TASK GOAL: Locate every line in the data below that contains the word "home", and copy each of those lines in full.

WORKING DATA:
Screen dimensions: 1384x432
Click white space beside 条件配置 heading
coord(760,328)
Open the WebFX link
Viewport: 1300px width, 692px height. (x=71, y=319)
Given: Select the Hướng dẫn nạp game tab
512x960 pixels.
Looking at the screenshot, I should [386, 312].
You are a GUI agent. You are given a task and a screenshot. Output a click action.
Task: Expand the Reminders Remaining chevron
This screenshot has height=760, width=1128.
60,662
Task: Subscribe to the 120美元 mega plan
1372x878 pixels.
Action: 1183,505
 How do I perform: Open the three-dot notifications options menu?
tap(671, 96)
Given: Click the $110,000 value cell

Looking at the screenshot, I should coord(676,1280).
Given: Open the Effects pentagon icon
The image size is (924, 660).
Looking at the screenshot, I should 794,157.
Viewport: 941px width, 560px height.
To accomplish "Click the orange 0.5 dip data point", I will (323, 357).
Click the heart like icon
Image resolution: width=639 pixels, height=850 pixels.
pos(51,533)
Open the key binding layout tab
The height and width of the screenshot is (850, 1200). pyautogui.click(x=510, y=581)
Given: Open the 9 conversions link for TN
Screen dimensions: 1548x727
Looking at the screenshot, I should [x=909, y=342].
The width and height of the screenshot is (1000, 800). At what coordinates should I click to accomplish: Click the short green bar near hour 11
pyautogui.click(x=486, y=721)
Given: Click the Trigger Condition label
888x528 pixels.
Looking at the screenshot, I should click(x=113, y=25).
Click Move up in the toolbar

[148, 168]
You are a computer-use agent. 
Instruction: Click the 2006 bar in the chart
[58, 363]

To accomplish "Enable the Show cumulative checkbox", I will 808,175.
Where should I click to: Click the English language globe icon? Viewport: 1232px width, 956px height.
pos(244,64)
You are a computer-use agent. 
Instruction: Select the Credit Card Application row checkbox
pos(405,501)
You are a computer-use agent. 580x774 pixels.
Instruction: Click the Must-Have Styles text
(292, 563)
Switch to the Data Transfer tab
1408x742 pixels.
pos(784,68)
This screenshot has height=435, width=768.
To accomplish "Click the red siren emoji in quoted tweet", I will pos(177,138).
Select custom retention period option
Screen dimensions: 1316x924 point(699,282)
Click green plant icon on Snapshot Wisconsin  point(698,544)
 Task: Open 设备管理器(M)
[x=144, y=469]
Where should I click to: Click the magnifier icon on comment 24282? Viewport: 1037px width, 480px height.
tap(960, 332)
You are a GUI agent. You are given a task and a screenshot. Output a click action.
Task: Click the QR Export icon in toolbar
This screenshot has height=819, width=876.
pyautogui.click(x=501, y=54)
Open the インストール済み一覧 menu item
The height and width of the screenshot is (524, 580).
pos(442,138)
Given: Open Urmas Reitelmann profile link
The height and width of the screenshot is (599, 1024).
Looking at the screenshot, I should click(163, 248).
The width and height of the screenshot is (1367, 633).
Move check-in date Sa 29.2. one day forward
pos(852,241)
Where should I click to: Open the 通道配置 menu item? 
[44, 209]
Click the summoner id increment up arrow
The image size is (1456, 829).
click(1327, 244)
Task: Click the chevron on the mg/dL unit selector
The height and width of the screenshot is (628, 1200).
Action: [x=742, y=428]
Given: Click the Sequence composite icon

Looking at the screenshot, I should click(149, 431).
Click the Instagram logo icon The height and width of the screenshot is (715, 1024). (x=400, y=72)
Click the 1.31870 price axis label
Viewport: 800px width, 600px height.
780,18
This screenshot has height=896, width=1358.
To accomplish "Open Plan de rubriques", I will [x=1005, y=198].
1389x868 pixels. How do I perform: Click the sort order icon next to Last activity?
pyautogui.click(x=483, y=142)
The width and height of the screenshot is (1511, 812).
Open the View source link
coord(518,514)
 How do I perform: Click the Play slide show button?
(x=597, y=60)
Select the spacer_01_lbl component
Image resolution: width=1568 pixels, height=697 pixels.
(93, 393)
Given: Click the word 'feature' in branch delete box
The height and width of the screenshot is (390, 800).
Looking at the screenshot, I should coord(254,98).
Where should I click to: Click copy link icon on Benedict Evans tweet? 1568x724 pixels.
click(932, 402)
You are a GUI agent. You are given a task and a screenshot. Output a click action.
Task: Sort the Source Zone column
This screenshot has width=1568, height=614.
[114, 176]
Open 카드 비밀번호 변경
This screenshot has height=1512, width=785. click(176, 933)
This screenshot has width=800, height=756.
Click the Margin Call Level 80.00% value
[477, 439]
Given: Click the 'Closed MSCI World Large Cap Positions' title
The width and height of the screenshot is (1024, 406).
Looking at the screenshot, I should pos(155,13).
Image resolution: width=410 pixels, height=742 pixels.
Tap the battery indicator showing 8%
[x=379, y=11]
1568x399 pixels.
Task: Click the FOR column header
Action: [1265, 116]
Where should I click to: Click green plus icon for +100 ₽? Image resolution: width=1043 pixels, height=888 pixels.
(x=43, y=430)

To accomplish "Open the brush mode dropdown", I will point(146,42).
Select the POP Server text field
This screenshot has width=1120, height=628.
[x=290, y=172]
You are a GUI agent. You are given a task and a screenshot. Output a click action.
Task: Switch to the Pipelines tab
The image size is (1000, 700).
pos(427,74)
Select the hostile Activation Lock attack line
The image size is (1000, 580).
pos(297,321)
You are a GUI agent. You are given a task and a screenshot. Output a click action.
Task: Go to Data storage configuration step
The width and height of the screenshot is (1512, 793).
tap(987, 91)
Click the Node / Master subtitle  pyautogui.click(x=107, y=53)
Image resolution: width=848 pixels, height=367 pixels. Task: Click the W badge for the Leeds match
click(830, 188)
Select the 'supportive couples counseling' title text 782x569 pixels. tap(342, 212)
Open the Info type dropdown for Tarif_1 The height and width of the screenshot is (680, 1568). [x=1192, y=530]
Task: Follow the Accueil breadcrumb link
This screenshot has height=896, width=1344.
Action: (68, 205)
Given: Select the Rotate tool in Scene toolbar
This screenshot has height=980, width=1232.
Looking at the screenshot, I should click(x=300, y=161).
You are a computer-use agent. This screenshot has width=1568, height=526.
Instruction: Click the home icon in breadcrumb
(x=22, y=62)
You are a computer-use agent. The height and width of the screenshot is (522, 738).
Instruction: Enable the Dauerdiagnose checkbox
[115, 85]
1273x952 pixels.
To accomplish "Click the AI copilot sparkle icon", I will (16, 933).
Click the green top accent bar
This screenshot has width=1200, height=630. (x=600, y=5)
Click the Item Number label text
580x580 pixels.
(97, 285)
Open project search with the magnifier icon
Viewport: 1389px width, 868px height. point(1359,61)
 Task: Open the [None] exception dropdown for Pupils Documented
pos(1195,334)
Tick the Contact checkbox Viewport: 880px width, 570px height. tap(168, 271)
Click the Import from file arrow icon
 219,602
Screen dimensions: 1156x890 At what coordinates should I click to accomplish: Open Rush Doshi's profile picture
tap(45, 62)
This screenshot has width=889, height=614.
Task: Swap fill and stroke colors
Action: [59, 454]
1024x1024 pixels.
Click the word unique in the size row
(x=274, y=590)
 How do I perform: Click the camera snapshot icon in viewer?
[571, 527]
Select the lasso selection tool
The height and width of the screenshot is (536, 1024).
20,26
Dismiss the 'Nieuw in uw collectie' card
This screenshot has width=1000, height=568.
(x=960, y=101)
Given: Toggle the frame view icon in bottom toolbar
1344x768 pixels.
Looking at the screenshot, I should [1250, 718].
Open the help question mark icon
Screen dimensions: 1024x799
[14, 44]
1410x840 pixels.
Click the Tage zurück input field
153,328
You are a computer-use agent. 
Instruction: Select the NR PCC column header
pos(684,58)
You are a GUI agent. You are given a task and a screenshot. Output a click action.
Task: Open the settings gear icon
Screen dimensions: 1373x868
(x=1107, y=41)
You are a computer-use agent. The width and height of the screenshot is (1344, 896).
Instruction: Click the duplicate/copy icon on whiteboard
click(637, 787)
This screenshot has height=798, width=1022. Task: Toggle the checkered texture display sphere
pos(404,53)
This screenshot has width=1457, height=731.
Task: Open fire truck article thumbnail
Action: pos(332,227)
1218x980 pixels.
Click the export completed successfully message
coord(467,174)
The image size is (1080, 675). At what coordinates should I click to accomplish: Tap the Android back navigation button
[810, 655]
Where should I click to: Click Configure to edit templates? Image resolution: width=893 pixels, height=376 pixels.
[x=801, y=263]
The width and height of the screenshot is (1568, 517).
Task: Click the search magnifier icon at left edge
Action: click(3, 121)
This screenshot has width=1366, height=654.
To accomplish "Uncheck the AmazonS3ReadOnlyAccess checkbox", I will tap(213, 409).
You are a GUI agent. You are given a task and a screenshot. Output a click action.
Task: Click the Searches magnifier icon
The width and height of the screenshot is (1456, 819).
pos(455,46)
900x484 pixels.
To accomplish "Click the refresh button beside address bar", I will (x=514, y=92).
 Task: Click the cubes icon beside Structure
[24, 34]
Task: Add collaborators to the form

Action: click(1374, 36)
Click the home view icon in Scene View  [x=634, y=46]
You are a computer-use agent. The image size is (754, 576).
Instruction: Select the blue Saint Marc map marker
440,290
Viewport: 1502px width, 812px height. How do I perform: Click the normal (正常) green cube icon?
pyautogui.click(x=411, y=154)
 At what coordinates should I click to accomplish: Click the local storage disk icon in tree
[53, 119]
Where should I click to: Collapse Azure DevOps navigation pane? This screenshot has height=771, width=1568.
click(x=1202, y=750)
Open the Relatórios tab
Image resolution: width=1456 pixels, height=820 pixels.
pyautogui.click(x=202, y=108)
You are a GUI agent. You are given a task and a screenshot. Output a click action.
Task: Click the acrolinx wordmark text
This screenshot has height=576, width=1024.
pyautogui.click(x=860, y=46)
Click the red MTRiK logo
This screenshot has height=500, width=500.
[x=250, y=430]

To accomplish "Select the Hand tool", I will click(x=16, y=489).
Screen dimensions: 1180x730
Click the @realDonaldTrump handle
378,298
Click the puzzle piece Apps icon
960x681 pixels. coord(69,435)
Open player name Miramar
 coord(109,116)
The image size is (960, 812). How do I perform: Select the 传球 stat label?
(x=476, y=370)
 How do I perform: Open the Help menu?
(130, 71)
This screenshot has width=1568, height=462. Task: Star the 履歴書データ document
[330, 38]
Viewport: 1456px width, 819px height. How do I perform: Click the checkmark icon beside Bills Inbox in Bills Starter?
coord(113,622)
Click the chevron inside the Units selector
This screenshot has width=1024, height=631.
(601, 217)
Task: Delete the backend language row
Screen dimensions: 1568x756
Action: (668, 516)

SOLUTION TO THIS PROBLEM:
Instruction: Click the home icon in breadcrumb
Click the home view icon in Scene View  [x=634, y=46]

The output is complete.